**Kutipan Sumber**.
--------------------

Untung Caleg : Catatan Rohaniman

para-undanganPada perayaan Natal Oikumene Nagori Jorlang Huluan dan Sihaporas tadi, 29/12 ada banyak caleg yang datang. Beberapa diantaranya adalah dari beberapa Caleg di daerah pemilihan IV, Kab Simalungun. Hadir disitu Piliaman Simarmata, SH yang sekarang katanya adalah Anggota Komisi I DPRD Simalungun membidangi KeNagorian; kemudian ada juga Bernard Damanik dari Bahliran sekarang Sekretaris Partai PIB Kab Simalungun; juga dari Partai yang sama adalah Sanju Sidabutar, seorang muda yang katanya tinggal dan menetap di Sarimatondang Sidamanik. Lalu ada juga Pasu Malau, SH, MH yang meminta belas kasih semua orang karena katanya dia sudah sering menjadi calon dan belum pernah sekali pun menang. Dari Tk Propinsi dan Pusat hadir Jhon Raiporman Saragih dari Barnas; juga Sotarman Saragih dari PDIP, yang adalah juga seorang dokter namun meninggalkan jabatan fungsi PNS.

Entah bagaimana orang yang hadir dalam acara Perayaan Natal ini dapat mengingat semua kata-kata sambutan dari para calon ini. Mereka menghabiskan waktu dengan memberi perkenalan pada mulanya, sebatas pada nama dan marga, kemudian keluarga istri dan anak, hulahula dlsb kemudian meluas ke kecamatan, ke kabupaten dan akhirnya memang sampai juga ke SBY dan sebagian nyerempet ke AS. Rata-rata mereka memang melakoni yang disebut memperkenalkan diri dan meminta simpati, atau katakanlah sebagai kampanye.

--------------------

**Data**.
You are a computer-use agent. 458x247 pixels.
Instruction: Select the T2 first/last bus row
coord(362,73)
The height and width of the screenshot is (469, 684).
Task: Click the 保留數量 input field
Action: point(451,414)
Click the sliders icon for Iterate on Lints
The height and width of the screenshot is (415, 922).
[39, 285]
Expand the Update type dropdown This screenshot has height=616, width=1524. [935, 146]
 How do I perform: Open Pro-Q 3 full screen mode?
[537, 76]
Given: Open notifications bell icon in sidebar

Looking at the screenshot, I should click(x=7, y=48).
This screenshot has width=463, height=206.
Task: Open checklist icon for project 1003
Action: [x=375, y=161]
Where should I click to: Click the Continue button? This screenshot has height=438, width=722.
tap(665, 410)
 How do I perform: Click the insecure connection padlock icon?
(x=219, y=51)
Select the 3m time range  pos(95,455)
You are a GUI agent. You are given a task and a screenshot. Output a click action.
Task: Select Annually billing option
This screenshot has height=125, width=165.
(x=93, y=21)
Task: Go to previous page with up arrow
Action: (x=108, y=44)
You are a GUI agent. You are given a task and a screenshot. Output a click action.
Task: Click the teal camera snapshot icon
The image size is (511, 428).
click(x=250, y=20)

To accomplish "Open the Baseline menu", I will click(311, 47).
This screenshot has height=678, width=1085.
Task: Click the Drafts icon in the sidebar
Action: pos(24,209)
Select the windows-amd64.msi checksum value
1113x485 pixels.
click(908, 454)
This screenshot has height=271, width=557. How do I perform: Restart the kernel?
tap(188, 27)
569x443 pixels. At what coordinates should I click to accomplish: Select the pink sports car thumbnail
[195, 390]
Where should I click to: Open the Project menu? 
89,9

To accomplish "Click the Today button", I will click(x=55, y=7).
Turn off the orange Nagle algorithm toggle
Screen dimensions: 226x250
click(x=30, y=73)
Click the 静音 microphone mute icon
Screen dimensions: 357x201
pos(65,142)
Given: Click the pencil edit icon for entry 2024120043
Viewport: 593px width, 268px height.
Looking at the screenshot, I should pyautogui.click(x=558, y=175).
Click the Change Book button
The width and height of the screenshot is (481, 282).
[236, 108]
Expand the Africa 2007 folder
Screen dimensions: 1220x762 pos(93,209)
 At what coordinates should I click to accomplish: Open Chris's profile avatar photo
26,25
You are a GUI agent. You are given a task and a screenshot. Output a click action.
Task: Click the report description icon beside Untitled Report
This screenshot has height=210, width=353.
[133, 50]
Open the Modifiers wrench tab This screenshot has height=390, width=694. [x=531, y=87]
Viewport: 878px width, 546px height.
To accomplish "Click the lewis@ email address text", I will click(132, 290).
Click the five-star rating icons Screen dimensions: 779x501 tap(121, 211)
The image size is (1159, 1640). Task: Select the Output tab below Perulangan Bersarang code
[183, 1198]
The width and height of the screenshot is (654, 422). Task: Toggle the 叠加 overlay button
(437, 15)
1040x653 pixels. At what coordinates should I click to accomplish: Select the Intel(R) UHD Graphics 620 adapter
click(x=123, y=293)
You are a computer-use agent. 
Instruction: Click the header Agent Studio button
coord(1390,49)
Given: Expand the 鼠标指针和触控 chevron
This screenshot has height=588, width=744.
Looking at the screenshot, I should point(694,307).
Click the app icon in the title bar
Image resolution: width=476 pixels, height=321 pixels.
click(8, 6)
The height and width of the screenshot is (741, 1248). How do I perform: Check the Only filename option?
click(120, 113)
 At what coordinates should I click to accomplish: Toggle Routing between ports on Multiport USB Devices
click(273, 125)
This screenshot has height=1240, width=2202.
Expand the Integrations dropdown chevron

--------------------

**Daftar Tugas**.
a – Tuliskan kembali tanpa perubahan bagian teks tentang perayaan Natal Oikumene, mulai dari "para-undanganPada perayaan Natal" sampai dengan "jabatan fungsi PNS.".
b – Teruskan teks tentang perayaan Natal Oikumene itu, dimulai setelah kalimat terakhirnya.
Catatan di atas berasal dari sumber lain.

**Jawaban Tugas**.
a –
para-undanganPada perayaan Natal Oikumene Nagori Jorlang Huluan dan Sihaporas tadi, 29/12 ada banyak caleg yang datang. Beberapa diantaranya adalah dari beberapa Caleg di daerah pemilihan IV, Kab Simalungun. Hadir disitu Piliaman Simarmata, SH yang sekarang katanya adalah Anggota Komisi I DPRD Simalungun membidangi KeNagorian; kemudian ada juga Bernard Damanik dari Bahliran sekarang Sekretaris Partai PIB Kab Simalungun; juga dari Partai yang sama adalah Sanju Sidabutar, seorang muda yang katanya tinggal dan menetap di Sarimatondang Sidamanik. Lalu ada juga Pasu Malau, SH, MH yang meminta belas kasih semua orang karena katanya dia sudah sering menjadi calon dan belum pernah sekali pun menang. Dari Tk Propinsi dan Pusat hadir Jhon Raiporman Saragih dari Barnas; juga Sotarman Saragih dari PDIP, yang adalah juga seorang dokter namun meninggalkan jabatan fungsi PNS.

b –
Catatan pertama. Saya sebagai bagian dari panitia ini, atau sebagai penasehat dalam susunan kepanitiaan Natal Oikumene dua Nagori ini merasa kecolongan. Sebab dengan banyaknya waktu yang tersita oleh ramah tamah mereka, dan sayalah yang memang menuliskan acara “RAMAH TAMAH” ini, tetapi tidak memaksudkan bahwa waktu ini akan habis begitu lama. Baru pada pukul 15.00 Wib acara makan bersama dimulai; setelah dengan kesal setengah mati kontingen dari Sihaporas pulang dengan umpatan. Harus diakui memang, bahwa kepanitiaan kurang atau tidak memperhatikan lagi para undangan. Sehingga jika mereka yang bersungut-sungut bahwa Natal Oikumene kali ini sifatnya politis, dalam artian sempit mungkin mereka tidak salah-salah amat. Saat semua menanti dan terpaku pada lelang dan apa yang dikatakan oleh para caleg sebagai sumbangannya untuk pesta ini; banyak orang yang sudah kelaparan setengah mati, tak tahu mau bilang apa. Saya sendiri dengan keadaan itu memang akhirnya tidak memakan sebutir pun nasi yang disediakan oleh panitia.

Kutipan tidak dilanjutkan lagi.